A top Trump transition aide on Thursday said the president-elect would “benefit tremendously” by having both his daughter, Ivanka, and her husband, Jared Kushner, serve in the next administration.
“I think we would benefit tremendously by having them inside the administration if, in fact, that can happen,” Kellyanne Conway told reporters at Trump Tower. “Ivanka is incredibly committed to women in the workplace, women in the economy [and] women entrepreneurs.”
Kushner and Ivanka were both deeply involved in Trump’s presidential campaign and have continued to play major roles during the transition process. The couple and their three children are expected to relocate to Washington before Trump enters the Oval Office Jan. 20, according to multiple reports earlier this month.
“Ivanka and Jared will make their own announcement and decision in due course,” Conway told reporters when asked if Trump’s eldest daughter is hunting for a new home in the nation’s capital.
The exact roles Ivanka and Kushner might play in the next administration remain largely unknown, particularly as legal questions about existing nepotism laws have yet to be answered definitively. An anti-nepotism law passed by Congress in 1967 says public officials “may not appoint, employ, promote, advance, or advocate for appointment, employment, promotion, or advancement, in or to a civilian position in the agency in which he is serving or over which he exercises jurisdiction or control any individual who is a relative of the public official.”

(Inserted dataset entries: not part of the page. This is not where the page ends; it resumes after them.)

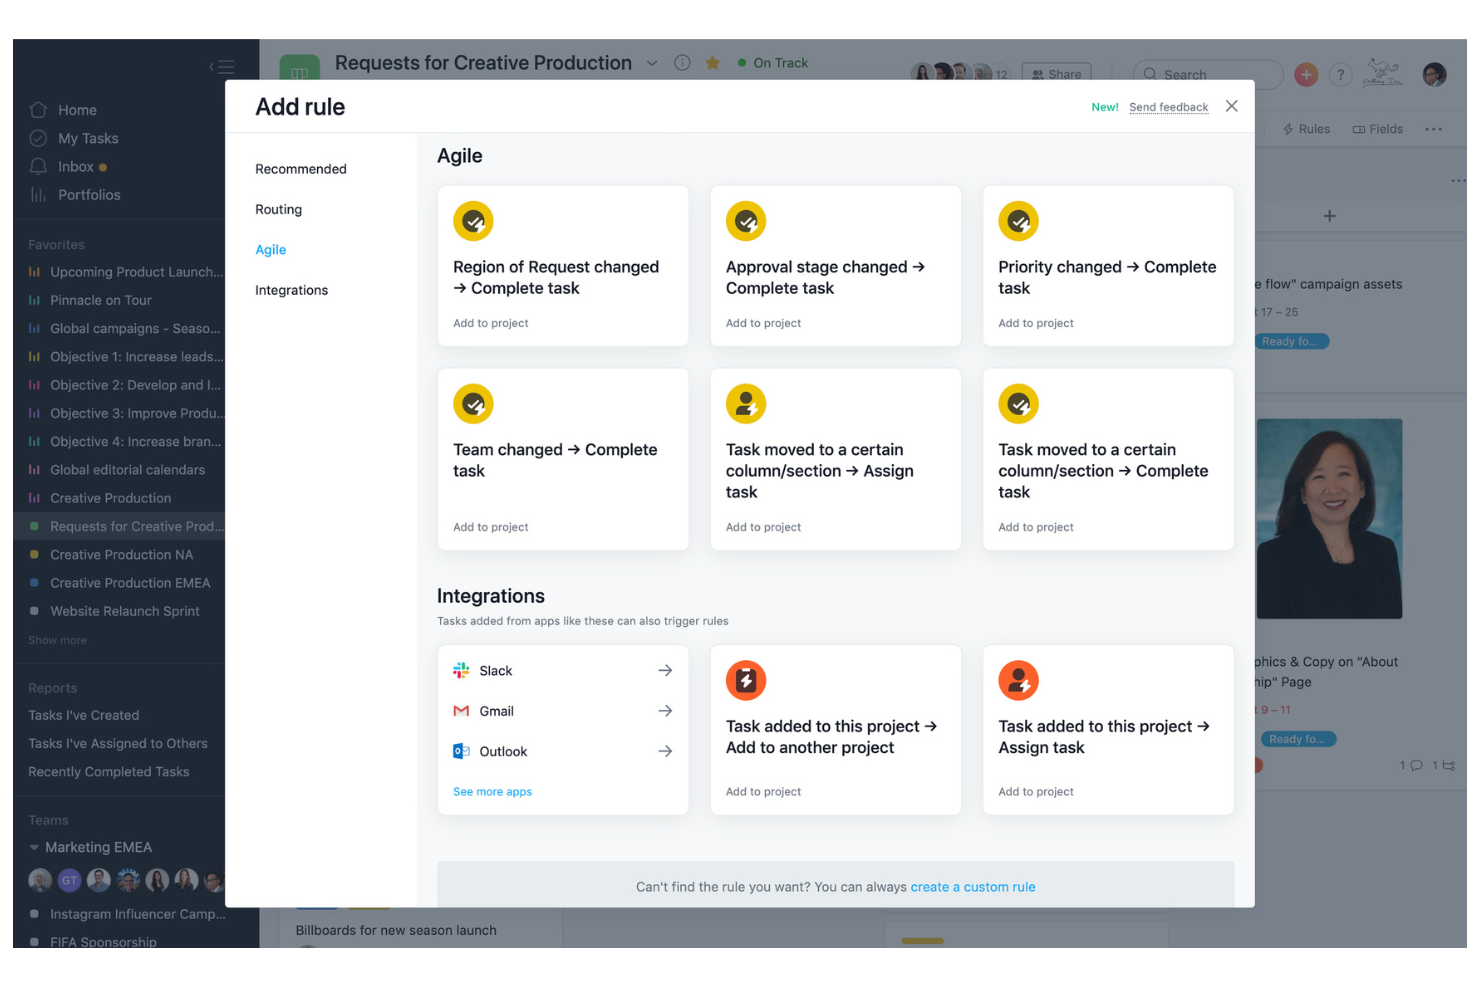The image size is (1480, 987).
Task: Click the Gmail integration icon
Action: pyautogui.click(x=461, y=710)
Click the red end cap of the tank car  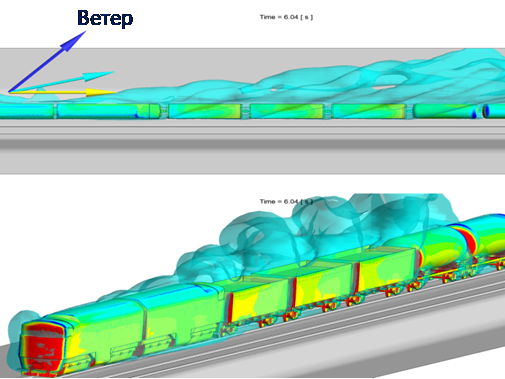(469, 239)
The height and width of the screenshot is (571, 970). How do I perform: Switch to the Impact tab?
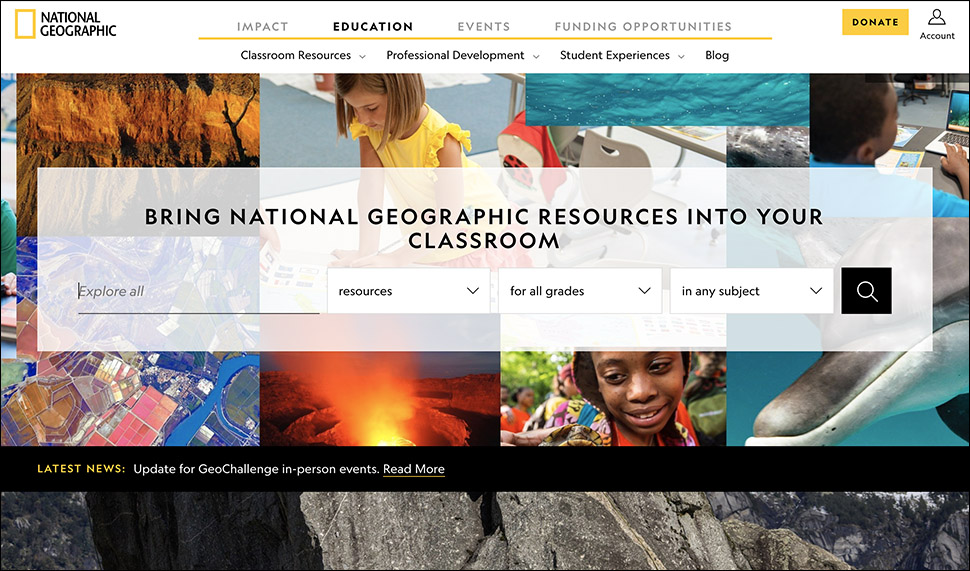262,27
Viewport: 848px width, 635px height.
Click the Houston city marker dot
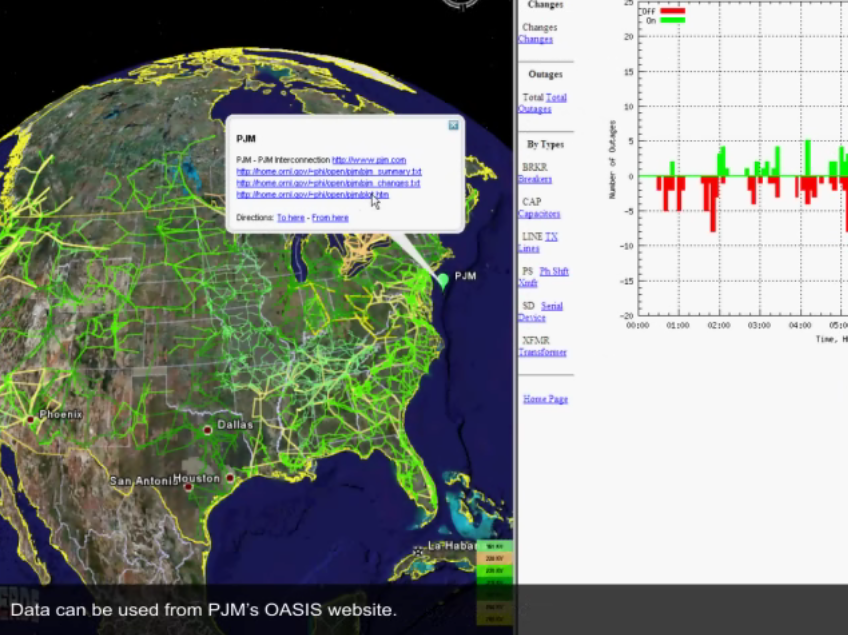230,478
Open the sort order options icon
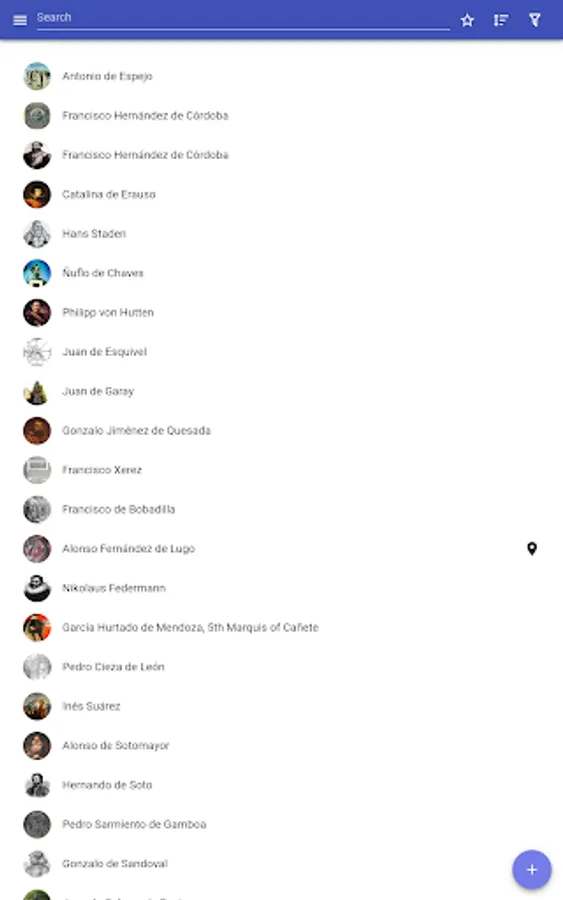 pos(501,21)
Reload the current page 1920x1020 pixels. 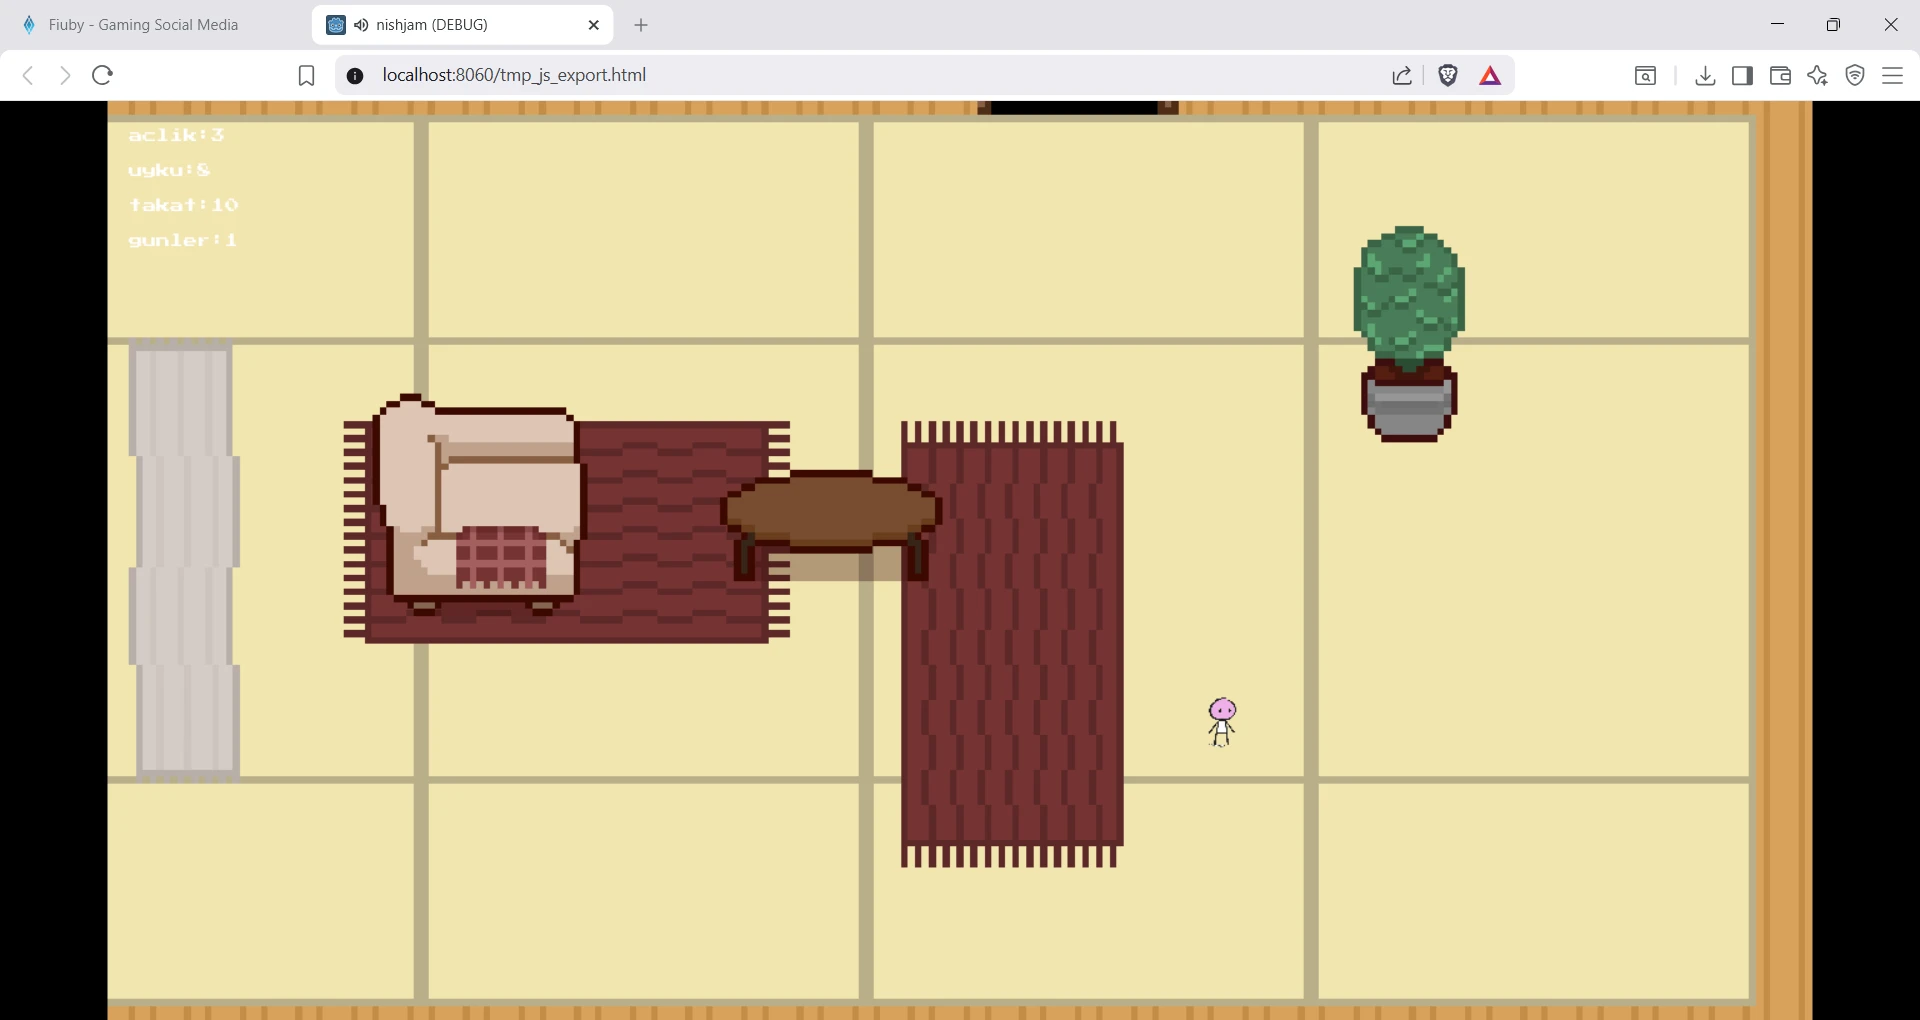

The 1967 law was in response to President John F. Kennedy making his brother attorney general, though it did not prevent first lady Hillary Clinton from chairing her husband’s healthcare reform task force during the 1990s.
Trump had planned to discuss the roles, if any, Ivanka and his two eldest sons might play in his business empire going forward on Thursday, but the previously scheduled press conference has been delayed until January, suggesting the president-elect’s legal team is still determining what kind of involvement his children could have in his administration.